Au lendemain des révélations de Mediapart, le parquet de Nanterre (Hauts-de-Seine) ouvre une procédure incidente pour usage de produits stupéfiants à l’encontre du député Renaissance de Boulogne-Billancourt.

Le parquet de Nanterre annonce jeudi 26 janvier à franceinfo avoir ouvert une nouvelle enquête sur la consommation de drogue supposée du député de la majorité Emmanuel Pellerin (Renaissance). Dans un article publié mercredi, Mediapart assurait que le député des Hauts-de-Seine « a consommé de la cocaïne avant et après son élection à l’Assemblée en juin dernier » et que « confronté à (ces) éléments, il a reconnu cet usage illégal ».

Cette enquête préliminaire, ouverte pour « usage de produits stupéfiants » a été ouverte « à la suite d’éléments nouveaux communiqués au mois de décembre et de ceux révélés mercredi par Mediapart », indique le parquet de Nanterre dans un communiqué.

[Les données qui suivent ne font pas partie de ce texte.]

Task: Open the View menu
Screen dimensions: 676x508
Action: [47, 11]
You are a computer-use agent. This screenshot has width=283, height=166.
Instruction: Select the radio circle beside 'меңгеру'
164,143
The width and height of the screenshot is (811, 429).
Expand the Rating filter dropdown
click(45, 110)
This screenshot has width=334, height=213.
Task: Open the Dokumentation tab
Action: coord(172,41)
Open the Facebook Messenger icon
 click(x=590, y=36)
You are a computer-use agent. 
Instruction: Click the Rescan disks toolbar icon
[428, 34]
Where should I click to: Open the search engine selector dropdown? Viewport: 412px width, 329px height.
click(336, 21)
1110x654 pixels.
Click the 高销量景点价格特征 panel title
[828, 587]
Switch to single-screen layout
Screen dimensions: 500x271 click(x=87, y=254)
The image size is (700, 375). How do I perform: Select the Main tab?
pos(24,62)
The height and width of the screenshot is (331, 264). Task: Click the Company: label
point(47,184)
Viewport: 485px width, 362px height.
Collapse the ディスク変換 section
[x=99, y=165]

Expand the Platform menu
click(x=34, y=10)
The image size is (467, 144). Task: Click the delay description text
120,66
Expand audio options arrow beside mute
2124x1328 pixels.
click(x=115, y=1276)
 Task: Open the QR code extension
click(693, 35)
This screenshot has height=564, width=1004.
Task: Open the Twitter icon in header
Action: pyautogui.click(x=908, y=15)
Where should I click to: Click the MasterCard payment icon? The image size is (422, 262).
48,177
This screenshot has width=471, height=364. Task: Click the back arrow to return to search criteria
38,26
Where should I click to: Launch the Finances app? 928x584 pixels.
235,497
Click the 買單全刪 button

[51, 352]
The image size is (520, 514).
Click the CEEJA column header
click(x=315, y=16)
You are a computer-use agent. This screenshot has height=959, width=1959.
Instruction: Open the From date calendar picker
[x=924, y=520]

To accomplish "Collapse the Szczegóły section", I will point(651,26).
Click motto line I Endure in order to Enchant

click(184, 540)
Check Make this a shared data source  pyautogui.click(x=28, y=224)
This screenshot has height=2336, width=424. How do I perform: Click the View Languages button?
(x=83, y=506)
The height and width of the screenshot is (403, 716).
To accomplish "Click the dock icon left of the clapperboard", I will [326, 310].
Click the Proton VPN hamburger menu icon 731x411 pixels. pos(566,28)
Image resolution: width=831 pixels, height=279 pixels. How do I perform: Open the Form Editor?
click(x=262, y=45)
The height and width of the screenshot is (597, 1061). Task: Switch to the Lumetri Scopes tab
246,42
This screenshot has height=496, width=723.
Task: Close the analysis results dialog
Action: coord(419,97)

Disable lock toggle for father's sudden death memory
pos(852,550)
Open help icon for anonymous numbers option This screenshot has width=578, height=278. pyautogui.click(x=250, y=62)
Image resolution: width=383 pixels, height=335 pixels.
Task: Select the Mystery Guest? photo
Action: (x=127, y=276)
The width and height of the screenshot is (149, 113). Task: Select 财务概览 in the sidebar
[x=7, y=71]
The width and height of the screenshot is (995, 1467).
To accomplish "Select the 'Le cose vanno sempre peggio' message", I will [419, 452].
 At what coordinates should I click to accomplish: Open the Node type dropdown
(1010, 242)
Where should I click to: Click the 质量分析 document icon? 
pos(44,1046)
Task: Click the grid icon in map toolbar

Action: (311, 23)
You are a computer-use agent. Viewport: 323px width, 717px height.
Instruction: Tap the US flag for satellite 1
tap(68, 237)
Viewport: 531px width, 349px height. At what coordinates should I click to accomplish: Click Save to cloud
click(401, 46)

Une première enquête pour « provocation directe d’un mineur à l’usage illicite de produits stupéfiants » avait été classée sans suite faute d’éléments caractérisant en septembre dernier.

L’exclusion possible du député examinée par son parti lundi

Dans son article, Mediapart écrit qu’Emmanuel Pellerin « a justifié sa consommation » de drogue, « à l’occasion de dîners et de soirées », « par des difficultés personnelles et familiales « , à partir de juin 2020. L’élu explique avoir « repris de la drogue le week-end où on a fêté (son) investiture au mois de juillet ». « Après c’était terminé », assure-t-il.

La première enquête classée sans suite avait elle été ouverte sur la base de déclarations du fils d’Emmanuel Pellerin, âgé de 11 ans, racontant à sa psychologue que son père lui avait présenté une boîte contenant des produits stupéfiants.

Après ces nouvelles révélations de Mediapart, le parti Renaissance a expliqué qu’il examinera lundi l’exclusion du député. « Si les faits sont avérés, ils portent gravement atteinte à l’image du Parlement mais aussi du parti dont il est adhérent », a indiqué le porte-parole de Renaissance, Loïc Signor.

L’enquête a été confiée à la brigade de sûreté territoriale des Hauts-de-Seine. La peine encoure pour « usage de stupéfiants » est d’un an de prison et de 3 750 euros.